Magnetic resonance imaging (MRI) is a powerful technique for tumor diagnostics.

Iron oxide nanoparticles (IONPs) are safe and biocompatible tools that can be used for further enhancing MR tumor contrasting.

Although numerous IONPs have been proposed as MRI contrast agents, low delivery rates to tumor site limit its application.

IONPs accumulation in malignancies depends on both IONPs characteristics and tumor properties.

In the current paper, three differently shaped Pluronic F-127-modified IONPs (nanocubes, nanoclusters, and nanorods) were compared side by side in three murine tumor models (4T1 breast cancer, B16 melanoma, and CT26 colon cancer).

Orthotopic B16 tumors demonstrated more efficient IONPs uptake than heterotopic implants.

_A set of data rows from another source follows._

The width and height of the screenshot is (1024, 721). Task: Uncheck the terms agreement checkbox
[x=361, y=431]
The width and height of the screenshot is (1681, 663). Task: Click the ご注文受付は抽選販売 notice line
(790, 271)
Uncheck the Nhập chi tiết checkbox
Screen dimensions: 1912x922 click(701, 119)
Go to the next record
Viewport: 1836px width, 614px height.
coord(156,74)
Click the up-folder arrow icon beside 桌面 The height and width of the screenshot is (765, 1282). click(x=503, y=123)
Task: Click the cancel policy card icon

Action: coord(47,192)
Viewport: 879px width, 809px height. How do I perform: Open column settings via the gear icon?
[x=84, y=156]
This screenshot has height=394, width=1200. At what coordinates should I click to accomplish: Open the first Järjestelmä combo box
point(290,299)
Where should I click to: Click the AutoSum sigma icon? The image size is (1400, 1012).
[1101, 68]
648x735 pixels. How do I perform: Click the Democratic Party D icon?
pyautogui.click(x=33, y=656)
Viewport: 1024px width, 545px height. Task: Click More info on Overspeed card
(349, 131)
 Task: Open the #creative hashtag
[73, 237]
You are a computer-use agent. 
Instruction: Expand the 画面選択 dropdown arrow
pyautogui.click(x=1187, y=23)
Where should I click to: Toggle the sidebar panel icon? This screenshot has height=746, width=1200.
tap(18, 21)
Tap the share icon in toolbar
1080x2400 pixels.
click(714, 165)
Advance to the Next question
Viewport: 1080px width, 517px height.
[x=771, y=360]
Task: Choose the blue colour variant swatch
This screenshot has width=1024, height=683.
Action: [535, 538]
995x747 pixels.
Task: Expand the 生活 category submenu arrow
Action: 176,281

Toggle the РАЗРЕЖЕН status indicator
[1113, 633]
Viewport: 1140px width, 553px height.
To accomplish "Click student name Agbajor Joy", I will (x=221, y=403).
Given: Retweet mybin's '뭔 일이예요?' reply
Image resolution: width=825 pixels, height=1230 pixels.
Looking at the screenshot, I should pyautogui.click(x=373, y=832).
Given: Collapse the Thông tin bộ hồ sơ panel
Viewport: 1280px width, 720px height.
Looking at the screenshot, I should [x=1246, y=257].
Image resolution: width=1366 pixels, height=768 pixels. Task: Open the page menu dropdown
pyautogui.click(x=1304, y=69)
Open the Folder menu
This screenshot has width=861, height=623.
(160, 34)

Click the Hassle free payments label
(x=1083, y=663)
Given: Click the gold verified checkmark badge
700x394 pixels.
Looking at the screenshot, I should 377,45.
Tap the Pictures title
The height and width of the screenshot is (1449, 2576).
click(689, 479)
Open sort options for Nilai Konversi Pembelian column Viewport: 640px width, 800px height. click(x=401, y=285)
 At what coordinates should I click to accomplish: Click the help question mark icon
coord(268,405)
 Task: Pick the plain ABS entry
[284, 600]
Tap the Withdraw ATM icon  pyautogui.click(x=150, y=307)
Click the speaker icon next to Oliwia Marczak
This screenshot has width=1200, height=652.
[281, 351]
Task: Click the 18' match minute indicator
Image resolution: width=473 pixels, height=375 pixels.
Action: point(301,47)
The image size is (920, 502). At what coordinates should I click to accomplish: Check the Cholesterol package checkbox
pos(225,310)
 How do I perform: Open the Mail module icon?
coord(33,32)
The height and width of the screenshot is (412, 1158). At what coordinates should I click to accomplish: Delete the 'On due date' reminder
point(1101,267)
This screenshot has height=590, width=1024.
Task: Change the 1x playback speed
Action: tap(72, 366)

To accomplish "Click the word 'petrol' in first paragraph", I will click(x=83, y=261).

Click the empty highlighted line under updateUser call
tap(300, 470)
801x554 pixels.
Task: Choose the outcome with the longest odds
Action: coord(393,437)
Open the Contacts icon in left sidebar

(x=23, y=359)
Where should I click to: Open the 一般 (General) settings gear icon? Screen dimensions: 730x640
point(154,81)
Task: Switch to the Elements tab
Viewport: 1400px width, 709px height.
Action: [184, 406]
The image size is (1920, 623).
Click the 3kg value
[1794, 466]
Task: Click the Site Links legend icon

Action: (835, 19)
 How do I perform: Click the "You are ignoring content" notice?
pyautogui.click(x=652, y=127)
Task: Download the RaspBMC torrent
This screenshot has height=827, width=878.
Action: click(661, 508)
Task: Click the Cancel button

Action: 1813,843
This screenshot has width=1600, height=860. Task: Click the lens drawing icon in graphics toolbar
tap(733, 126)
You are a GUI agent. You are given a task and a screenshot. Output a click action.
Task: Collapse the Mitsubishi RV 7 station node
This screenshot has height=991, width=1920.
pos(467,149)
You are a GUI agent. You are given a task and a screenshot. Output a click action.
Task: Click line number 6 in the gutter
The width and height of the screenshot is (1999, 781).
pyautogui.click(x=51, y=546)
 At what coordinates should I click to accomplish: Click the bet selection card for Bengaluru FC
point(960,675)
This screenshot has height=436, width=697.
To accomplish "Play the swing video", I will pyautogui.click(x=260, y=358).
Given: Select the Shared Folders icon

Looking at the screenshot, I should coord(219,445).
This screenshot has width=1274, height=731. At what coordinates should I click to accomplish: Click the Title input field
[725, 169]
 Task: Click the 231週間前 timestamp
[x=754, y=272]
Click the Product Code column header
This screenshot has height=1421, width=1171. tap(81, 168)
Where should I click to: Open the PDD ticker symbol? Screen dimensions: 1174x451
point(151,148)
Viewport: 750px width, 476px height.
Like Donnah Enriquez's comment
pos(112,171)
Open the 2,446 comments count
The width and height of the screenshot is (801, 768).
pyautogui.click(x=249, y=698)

Magnetic nanocubes (MNCb) had the highest r2-relaxivity in vitro (300 mM−1·s−1) compared with magnetic nanoclusters (MNCl, 104 mM−1·s−1) and magnetic nanorods (MNRd, 51 mM−1·s−1).

As measured by atomic emission spectroscopy, MNCb also demonstrated better delivery efficiency to tumors (3.79% ID) than MNCl (2.94% ID) and MNRd (1.21% ID).

Nevertheless, MNCl overperformed its counterparts in tumor imaging, providing contrast enhancement in 96% of studied malignancies, whereas MNCb and MNRd were detected by MRI in 73% and 63% of tumors, respectively.

Maximum MR contrasting efficiency for MNCb and MNCl was around 6-24 hours after systemic administration, whereas for MNRd maximum contrast enhancement was found within first 30 minutes upon treatment.

Presumably, MNRd poor MRI performance was due to low r2-relaxivity and rapid clearance by lungs (17.3% ID) immediately after injection.

MNCb and MNCl were mainly captured by the liver and spleen without significant accumulation in the lungs, kidneys, and heart.

High biocompatibility and profound accumulation in tumor tissues make MNCb and MNCl the promising platforms for MRI-based tumor diagnostics and drug delivery.